Was kann ein Anlass wie der G-8-Gipfel einem Land noch bringen, wenn dafür im Gegenzug eine ganze Region praktisch stillgelegt werden muss, wenn man aus dem ganzen Land Sicherheitskräfte abziehen muss, um einige wenige Politiker zu schützen?

J.S.: Das einfachste wäre wohl, solche Treffen weit draussen auf dem Meer zu organisieren. Aber man muss natürlich aufpassen. Nur weil ein kleiner Prozentsatz von Chaoten bereit ist, Gewalt einzusetzen, darf man solche Treffen, bei denen es schliesslich um politische Fragen dieser Welt geht, nicht einfach nicht mehr durchführen.

Es ist eine Tatsache, dass solche Treffen nicht mehr ohne grosse Begleit-Manifestationen über die Bühne gehen. Daher wäre es angebracht, die Austragungsorte in Zukunft etwas gezielter auszusuchen.

Das ist übrigens kein Votum gegen das WEF. Ich bin überzeugt, dass man dort den Weg zum Dialog nun langsam gefunden hat. Aber für einen G-8-Gipfel sollte man sich wirklich andere Austragungsorte überlegen. Da ist in meinen Augen die Verhältnismässigkeit nicht mehr gegeben.

Was hätten sie von einem Demo-Verbot gehalten?

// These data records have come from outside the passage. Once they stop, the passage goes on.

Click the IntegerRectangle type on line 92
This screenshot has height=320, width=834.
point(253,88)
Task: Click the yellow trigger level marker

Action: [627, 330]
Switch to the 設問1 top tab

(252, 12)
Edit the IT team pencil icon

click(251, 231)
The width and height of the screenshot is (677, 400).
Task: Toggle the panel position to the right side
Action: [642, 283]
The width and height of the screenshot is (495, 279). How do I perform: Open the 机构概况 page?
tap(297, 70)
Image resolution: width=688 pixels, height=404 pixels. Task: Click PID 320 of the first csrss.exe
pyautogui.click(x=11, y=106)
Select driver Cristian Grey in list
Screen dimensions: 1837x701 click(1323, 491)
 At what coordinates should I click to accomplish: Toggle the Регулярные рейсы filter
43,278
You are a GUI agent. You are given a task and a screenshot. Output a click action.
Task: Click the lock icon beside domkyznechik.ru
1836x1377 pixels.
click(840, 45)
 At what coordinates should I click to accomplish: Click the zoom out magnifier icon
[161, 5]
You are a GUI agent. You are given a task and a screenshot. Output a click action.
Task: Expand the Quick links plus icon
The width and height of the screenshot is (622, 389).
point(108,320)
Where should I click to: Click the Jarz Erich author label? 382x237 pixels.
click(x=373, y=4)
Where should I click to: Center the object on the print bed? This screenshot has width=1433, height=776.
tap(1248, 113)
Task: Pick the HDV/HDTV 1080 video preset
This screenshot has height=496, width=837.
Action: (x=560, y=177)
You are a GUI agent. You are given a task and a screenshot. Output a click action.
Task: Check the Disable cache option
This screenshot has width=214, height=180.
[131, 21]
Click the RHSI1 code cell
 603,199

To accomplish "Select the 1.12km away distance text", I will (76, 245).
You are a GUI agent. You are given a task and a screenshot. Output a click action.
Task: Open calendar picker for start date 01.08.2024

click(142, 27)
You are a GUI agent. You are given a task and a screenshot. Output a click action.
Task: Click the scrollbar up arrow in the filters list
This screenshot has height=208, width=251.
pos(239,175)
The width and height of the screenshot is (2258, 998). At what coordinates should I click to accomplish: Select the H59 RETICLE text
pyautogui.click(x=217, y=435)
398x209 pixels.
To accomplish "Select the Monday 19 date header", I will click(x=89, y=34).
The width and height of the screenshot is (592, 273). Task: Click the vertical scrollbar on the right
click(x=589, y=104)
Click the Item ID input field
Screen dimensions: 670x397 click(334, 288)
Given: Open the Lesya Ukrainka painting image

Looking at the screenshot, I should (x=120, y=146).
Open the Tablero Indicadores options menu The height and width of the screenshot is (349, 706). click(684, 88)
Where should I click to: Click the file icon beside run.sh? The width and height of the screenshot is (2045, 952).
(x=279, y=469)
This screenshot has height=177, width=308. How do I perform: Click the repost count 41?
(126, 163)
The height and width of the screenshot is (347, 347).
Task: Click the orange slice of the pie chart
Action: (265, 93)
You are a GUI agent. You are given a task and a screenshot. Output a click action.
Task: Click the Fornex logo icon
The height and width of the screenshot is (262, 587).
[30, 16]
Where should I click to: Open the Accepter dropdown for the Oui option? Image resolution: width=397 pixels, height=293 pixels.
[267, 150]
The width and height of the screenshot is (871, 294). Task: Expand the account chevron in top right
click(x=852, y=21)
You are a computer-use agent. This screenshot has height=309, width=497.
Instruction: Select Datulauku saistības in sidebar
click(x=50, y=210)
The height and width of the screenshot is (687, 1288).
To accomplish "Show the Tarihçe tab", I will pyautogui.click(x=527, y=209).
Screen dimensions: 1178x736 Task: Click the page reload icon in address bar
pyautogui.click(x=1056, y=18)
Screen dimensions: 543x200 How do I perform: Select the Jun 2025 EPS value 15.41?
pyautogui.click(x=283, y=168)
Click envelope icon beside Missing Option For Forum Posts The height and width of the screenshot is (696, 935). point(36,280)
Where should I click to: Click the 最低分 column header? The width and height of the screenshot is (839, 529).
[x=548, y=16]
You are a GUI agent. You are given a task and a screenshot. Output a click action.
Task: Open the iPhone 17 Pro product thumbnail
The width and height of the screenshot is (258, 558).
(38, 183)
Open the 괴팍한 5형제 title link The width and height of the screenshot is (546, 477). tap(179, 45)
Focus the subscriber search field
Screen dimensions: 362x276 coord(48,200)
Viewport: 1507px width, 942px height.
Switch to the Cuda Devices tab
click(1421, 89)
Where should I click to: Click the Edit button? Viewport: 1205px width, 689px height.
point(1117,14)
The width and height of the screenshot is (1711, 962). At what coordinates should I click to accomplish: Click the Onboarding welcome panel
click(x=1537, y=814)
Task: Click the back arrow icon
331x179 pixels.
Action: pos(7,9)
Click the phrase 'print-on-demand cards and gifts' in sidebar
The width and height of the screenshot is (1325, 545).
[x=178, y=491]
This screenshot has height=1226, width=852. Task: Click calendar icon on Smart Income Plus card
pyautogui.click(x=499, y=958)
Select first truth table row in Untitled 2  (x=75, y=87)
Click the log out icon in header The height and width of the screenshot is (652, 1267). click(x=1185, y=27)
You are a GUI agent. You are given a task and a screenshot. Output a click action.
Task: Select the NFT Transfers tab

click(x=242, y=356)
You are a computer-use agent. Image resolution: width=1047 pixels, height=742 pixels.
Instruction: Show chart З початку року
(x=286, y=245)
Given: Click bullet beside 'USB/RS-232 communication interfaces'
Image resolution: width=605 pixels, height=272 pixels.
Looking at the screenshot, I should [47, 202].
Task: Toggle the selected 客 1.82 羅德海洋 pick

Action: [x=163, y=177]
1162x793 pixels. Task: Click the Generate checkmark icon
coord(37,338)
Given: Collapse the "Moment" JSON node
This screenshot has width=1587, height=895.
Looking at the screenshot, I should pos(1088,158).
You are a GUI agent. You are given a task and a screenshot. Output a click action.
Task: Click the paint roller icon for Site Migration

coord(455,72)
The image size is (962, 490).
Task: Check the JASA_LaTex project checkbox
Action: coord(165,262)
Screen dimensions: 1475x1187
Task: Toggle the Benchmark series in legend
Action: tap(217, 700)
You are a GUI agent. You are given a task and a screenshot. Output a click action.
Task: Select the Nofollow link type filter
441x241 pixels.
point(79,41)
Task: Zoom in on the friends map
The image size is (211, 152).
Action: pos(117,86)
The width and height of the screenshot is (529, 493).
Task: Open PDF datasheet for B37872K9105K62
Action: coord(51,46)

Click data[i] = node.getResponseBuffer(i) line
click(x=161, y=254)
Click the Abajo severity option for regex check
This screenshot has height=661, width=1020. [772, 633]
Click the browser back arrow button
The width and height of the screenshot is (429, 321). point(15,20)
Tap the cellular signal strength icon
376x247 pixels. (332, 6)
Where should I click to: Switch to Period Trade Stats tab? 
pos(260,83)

Wenn, dann hätte man sich das viel früher überlegen müssen. Am Recht, zu demonstrieren, gibt es nichts zu rütteln. Man kannte aber die Gefahr möglicher Gewalt seit Beginn der Organisation des Gipfels. Jetzt, so kurz vor dem Anlass ein Verbot zu erlassen, das würde die Stimmung ganz sicher zusätzlich anheizen.

Welche Lehren muss die Schweiz aus dem G-8-Gipfel ziehen?

«Frisch von der Leber weg» gesagt: Organisatorisch und was die Vorbereitungen generell angeht, braucht es sicher eine fundierte Auswertung, um für die Zukunft die richtigen Lehren zu ziehen.

Und wenn wir etwas lernen, dann hatte das Ganze ja auch etwas Positives.

Ihr Wunsch für das Demonstrations-Wochenende?

Ich wünsche mir einen Tag ohne Gewalt. Ich habe kein Verständnis dafür, dass es nicht möglich sein soll, friedlich gegen etwas zu demonstrieren, denn das Recht steht uns allen zu.

swissinfo-Interview, Rita Emch

Der 57jährige Jörg Schild ist freisinniger Regierungsrat des Kantons Basel-Stadt, er ist Vorsteher des kantonalen Polizei- und Militärdepartementes und zur Zeit Regierungs-Vizepräsident.

Schild präsidiert die Konferenz der Kantonalen Justiz- und Polizeidirektoren.

Der Jurist war 1989-1992 Chef der Zentraldienste der Bundesanwaltschaft in Bern.